* [Estratto della fonte]
Di seguito tutti gli interventi pubblicati sul sito, in ordine cronologico.
“Il profitto è frutto di clienti fidelizzati, che fanno buona pubblicità ai prodotti e portano gli amici come nuovi clienti”, diceva Edwards Deming indiscusso guru della qualità. Analisi delle strategie per il mercato intermedio.
Nella complessa stratificazione del mercato commerciale, che vede in cima i produttori di beni e servizi e in basso i generici consumatori, nella fascia intermedia si collocano gli intermediari, ossia i distributori che fungono da interfaccia verso i clienti finali.
A questa fascia di clientela - per aumentare il livello di fidelizzazione e collaborazione, e ovviamente il giro di affari - si applica la disciplina del Trade Marketing: approccio gestionale per incrementare l’efficacia del marketing aziendale attraverso il raggiungimento della massima soddisfazione dei clienti.
Operativamente significa che una impresa produttrice pianificherà le strategie e attività di marketing avendo come obiettivo un mercato intermedio, quello costituito dai piccoli e grandi distributori.
Le attività di trade marketing sono in questo caso “below the line” perché veicolate dalla distribuzione che, solo in un secondo momento, raggiungono il cliente finale: volantini pubblicitari, promozioni, programmi fedeltà, raccolta punti, co-marketing, ecc.
Nella prospettiva del Trade Marketing, il distributore è visto come un vero e proprio cliente da fidelizzare, del quale si devono tenere presente i bisogni.
Esattamente come i clienti dei beni di consumo, i distributori vengono segmentati in gruppi con gli stessi bisogni e caratteristiche; la scelta del segmento-target principale costituirà per l’impresa un criterio selettivo preferenziale che trasformerà i distributori appartenenti a quel segmento in clienti prioritari attorno ai quali verrà elaborata un’offerta specifica.
Si tratta di un vero e proprio rapporto Business to Business con obiettivo la relazione e la conseguente ottimizzazione delle condizioni commerciali di vendita del distributore.
Le fasi ricalcano il ciclo di vita del marketing tradizionale: si parte da una analisi ad ampio raggio d’azione su mercati, prodotti, canali di distribuzione e competitor, per poi passare alle attività di pianificazione strategica interna che individua gli obiettivi da raggiungere, i clienti (intermedi) target, e i canali distributivi più idonei al proprio prodotto.

* [Record forniti]
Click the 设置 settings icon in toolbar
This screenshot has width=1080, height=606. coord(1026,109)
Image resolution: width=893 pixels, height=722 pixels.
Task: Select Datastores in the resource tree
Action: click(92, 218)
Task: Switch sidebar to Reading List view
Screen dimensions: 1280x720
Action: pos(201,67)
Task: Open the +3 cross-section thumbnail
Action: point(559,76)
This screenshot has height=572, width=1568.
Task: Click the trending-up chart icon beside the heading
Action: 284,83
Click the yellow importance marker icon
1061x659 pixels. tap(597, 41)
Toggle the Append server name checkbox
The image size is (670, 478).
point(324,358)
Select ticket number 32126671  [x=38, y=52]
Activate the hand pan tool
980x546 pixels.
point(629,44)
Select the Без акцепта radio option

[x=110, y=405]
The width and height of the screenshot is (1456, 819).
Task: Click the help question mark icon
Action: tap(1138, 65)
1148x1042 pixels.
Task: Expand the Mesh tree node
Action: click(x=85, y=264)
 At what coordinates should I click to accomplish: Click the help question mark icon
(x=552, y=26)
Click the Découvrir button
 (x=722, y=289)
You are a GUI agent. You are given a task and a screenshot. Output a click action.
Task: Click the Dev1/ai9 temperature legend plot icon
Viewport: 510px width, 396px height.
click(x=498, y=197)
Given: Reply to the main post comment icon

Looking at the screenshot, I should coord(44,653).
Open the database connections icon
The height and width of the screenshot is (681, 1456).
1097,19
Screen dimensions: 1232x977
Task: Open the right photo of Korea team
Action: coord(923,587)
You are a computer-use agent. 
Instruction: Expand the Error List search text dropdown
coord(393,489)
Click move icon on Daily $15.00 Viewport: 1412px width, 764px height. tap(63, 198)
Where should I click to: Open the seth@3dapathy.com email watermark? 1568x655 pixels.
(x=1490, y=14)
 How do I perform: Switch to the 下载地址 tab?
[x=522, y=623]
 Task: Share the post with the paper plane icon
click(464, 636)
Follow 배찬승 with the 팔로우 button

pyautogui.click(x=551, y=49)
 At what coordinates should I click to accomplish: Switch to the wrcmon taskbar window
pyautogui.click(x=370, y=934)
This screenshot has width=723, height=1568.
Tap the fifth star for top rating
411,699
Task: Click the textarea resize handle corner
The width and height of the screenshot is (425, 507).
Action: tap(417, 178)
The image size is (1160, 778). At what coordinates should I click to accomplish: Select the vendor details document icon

* [Obiettivo del compito]
Riassumi in due frasi il testo sul trade marketing, per favore. I record non servono per svolgere il lavoro.

* [Risultato finale]
Il trade marketing è un approccio in cui un'impresa produttrice pianifica strategie e attività di marketing puntando al mercato intermedio dei distributori, per accrescere fidelizzazione, collaborazione e giro d'affari. In questa prospettiva il distributore è un cliente da fidelizzare, segmentato come i consumatori, in un rapporto Business to Business le cui fasi ricalcano il ciclo del marketing tradizionale, dall'analisi di mercati, prodotti, canali e competitor alla pianificazione strategica.